La mise en cause de Moustapha Diop ne tombe pas du ciel. Elle s’inscrit dans une longue litanie de révélations contenues dans le rapport explosif de la Cour des comptes, publié en décembre 2022. Ce document, aujourd’hui encore, fait office de séisme retardé. On y décèle un système savamment orchestré de surfacturations, d’absence de pièces justificatives, de contrats de gré à gré passés comme on glisse un pourboire à un ami fidèle. Les noms changent, mais la mécanique reste tristement identique. Et le peuple, spectateur de cette vaste farce, commence à manquer de larmes, ou de mots.

Il faut dire que l’ancien ministre n’est pas seul à tomber dans ce gouffre. Sa directrice de l’administration générale et de l’équipement (DAGE), son gestionnaire, et même son chauffeur ont été eux aussi placés sous mandat de dépôt. Preuve que dans cette affaire, les responsabilités sont distribuées en réseau, comme les rôles dans une pièce où chacun connaît sa réplique. Mais ce n’est pas du théâtre. C’est l’histoire d’un fonds de 1000 milliards de francs CFA, destiné à amortir les chocs de la crise, transformé en caisse noire pour prébendiers insatiables.

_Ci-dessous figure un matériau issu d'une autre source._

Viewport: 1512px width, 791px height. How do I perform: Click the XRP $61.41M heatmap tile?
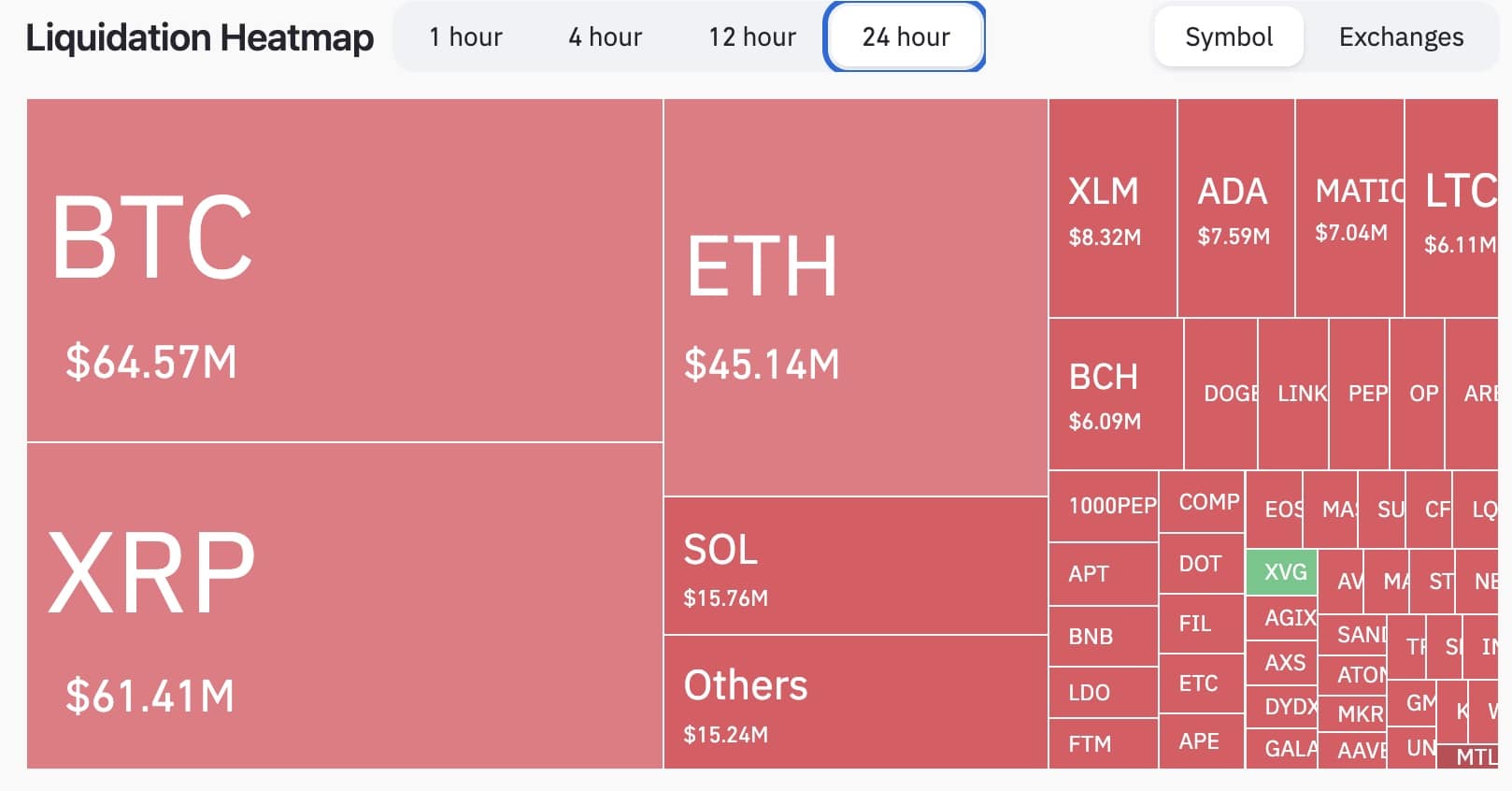[x=344, y=606]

On aurait tort de réduire cette affaire à une simple suite de fautes individuelles. Il ne s’agit pas que de Moustapha Diop, de Ndèye Saly Diop Dieng, ou de quelque autre ancien ministre aujourd’hui convoqué ou inquiété. C’est un système, un régime, une philosophie de gouvernance qui s’expose ici, dans toute sa nudité. Ce que l’on découvre, c’est une absence de culture de la reddition des comptes, une légèreté insoutenable dans la manipulation des fonds publics, un sentiment d’impunité érigé en doctrine. Et c’est cette doctrine qu’il faut, enfin, mettre en accusation.

Il y a, dans le séisme politique en cours, une leçon plus grande que les seuls noms propres. Si le pouvoir actuel veut vraiment rompre avec l’ancien monde, il ne lui suffira pas de désigner quelques boucs émissaires ni de frapper les plus exposés. Il lui faudra remonter les filières, revisiter les mécanismes, instaurer une vraie traçabilité des dépenses publiques, faire émerger une nouvelle éthique de gestion. Et surtout : agir sans discrimination, sans calcul politique, sans désir de revanche.

Les magistrats, eux, commencent à écrire une nouvelle page. Le peuple les regarde, avec une patience teintée de scepticisme. Car trop de fois on a vu la justice sénégalaise s’emballer avant de s’éteindre, s’élancer avant de se soumettre. Trop de fois, l’ivresse de la transparence a cédé la place au vieux pacte de l’oubli.

Nous en sommes à l’acte III. Il y en aura d’autres. Le rideau n’est pas encore tombé. Mais déjà, sur cette scène trouée de mensonges, un pays tente de retrouver sa voix. Il n’exige pas des sacrifices. Il veut juste que ceux qui ont été chargés de le protéger ne soient plus ceux qui l’ont trahi.